(Stored dataset entries)

··········

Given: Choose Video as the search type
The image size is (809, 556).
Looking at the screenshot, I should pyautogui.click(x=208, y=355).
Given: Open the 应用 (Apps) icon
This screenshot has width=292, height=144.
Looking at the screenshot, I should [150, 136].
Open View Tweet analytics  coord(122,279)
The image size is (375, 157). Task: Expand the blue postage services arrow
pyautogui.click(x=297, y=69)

··········

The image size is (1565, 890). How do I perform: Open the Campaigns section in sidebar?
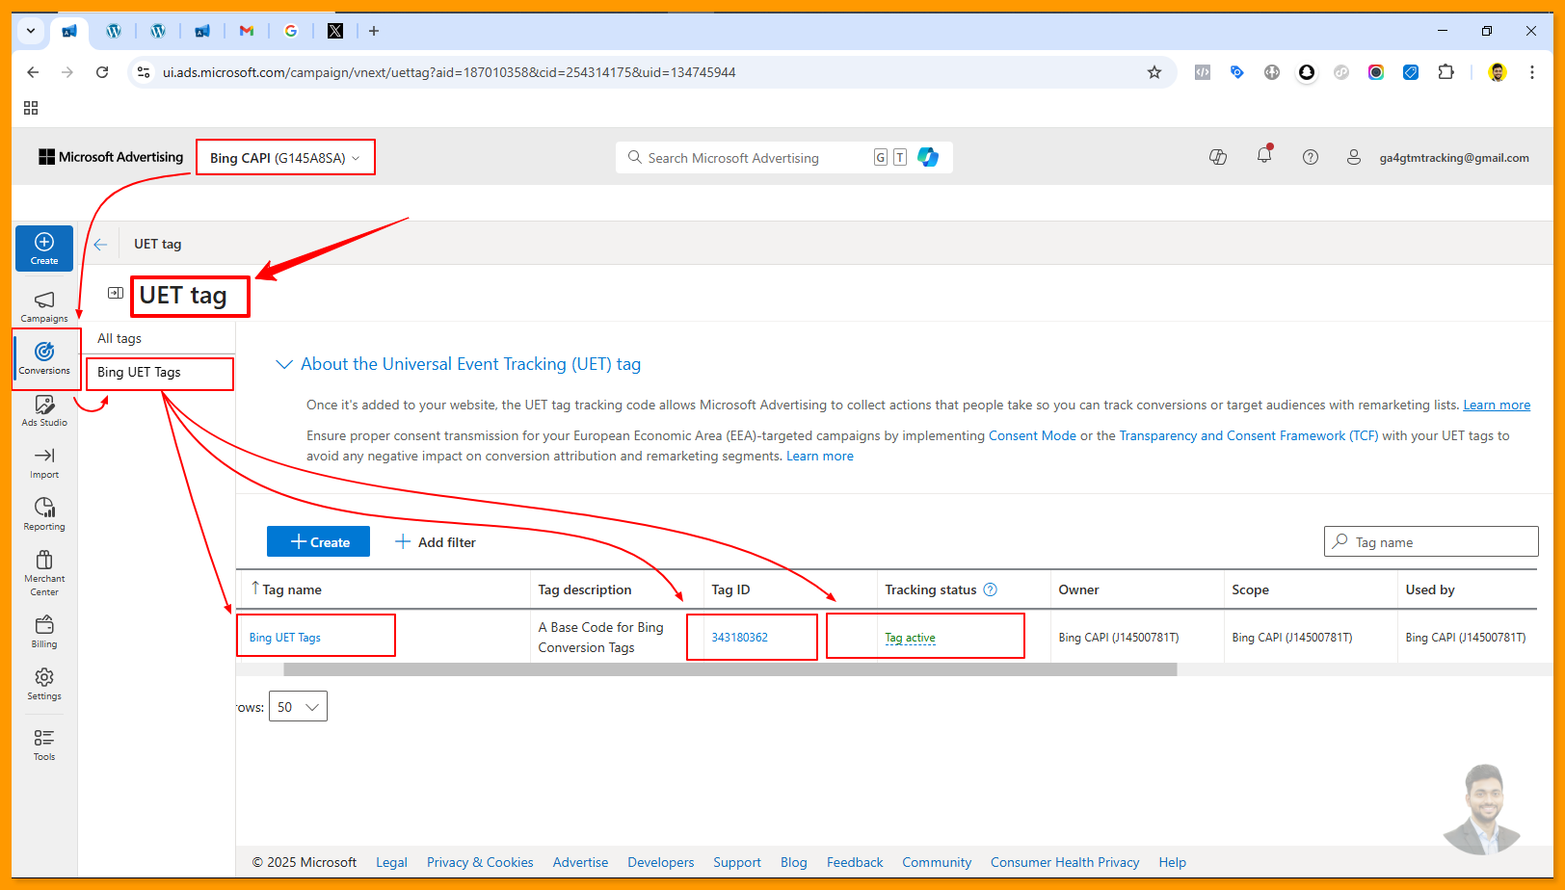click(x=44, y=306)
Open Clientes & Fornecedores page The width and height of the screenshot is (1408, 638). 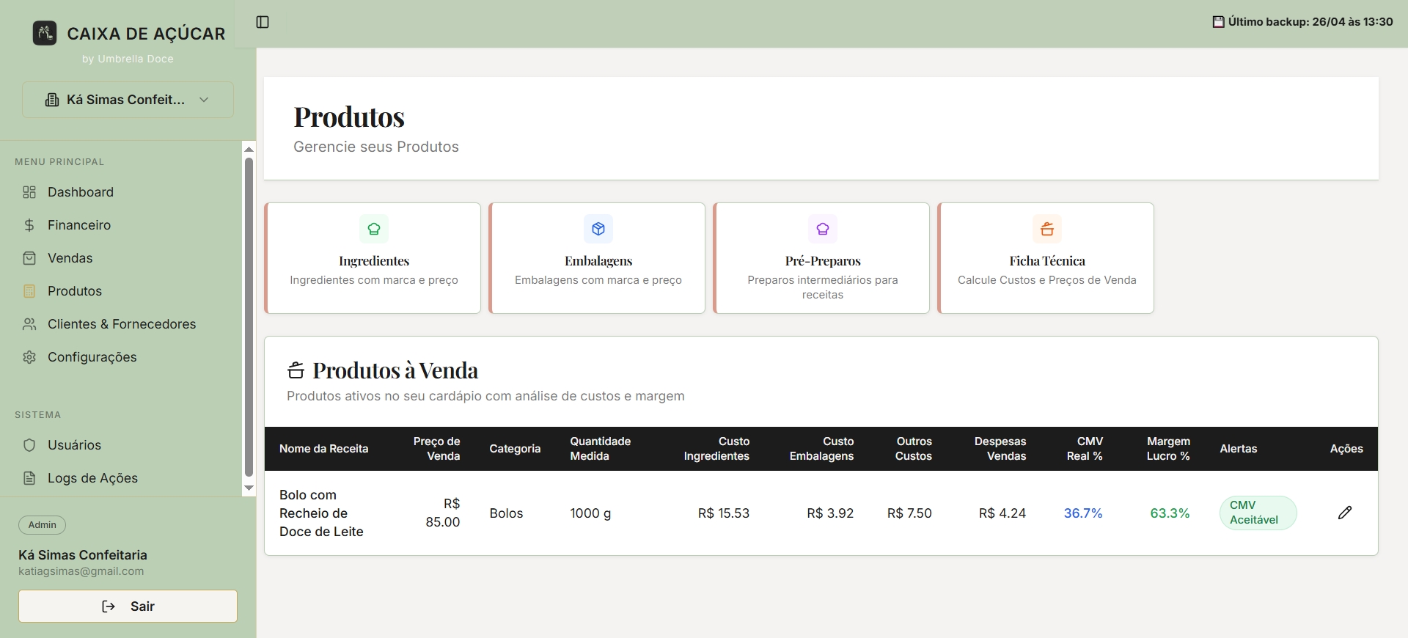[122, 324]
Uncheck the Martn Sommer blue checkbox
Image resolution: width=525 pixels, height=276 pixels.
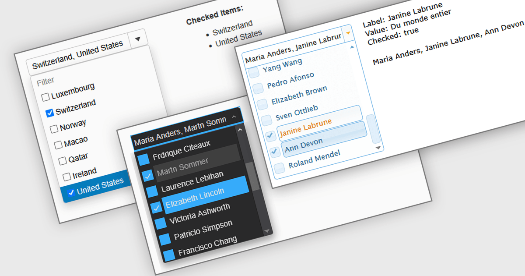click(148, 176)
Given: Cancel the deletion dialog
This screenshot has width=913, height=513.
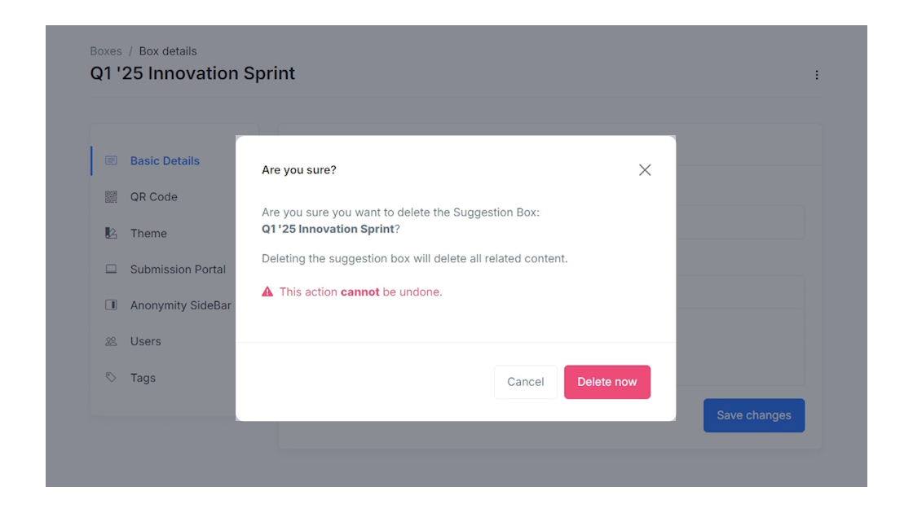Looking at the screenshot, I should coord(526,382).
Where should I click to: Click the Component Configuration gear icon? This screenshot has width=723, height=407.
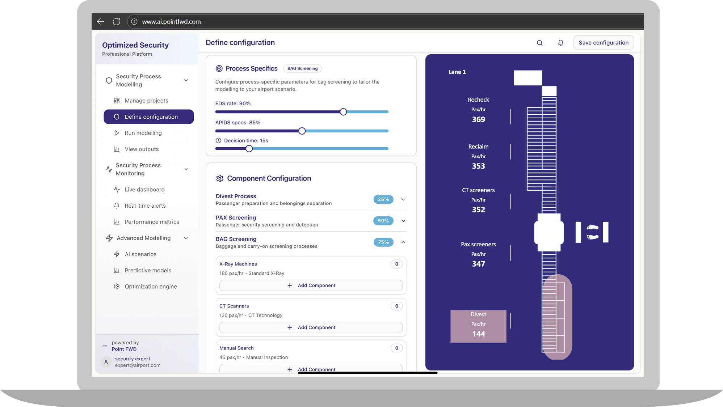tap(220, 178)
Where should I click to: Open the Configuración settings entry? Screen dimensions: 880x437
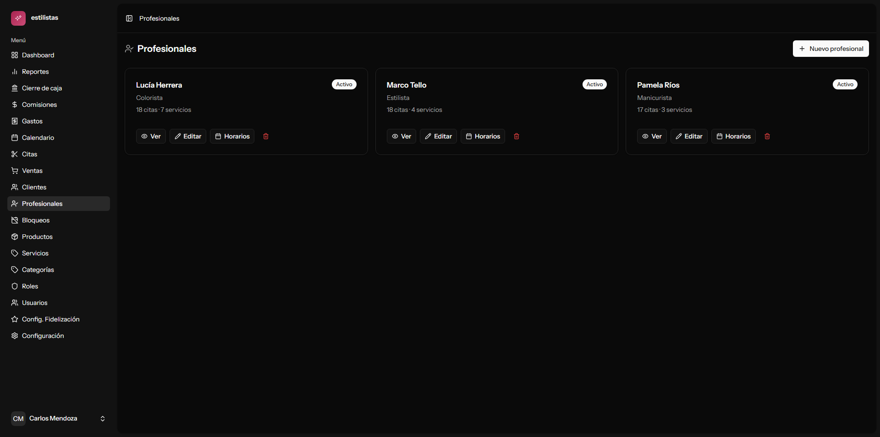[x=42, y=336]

··········

• _Task brief_:
Reproduce verbatim the lines of the material between the line containing "Given: Choose Video as the search type" and the line containing "pyautogui.click(x=297, y=69)", inclusive.

• _Result below_:
Given: Choose Video as the search type
The image size is (809, 556).
Looking at the screenshot, I should pyautogui.click(x=208, y=355).
Given: Open the 应用 (Apps) icon
This screenshot has width=292, height=144.
Looking at the screenshot, I should [150, 136].
Open View Tweet analytics  coord(122,279)
The image size is (375, 157). Task: Expand the blue postage services arrow
pyautogui.click(x=297, y=69)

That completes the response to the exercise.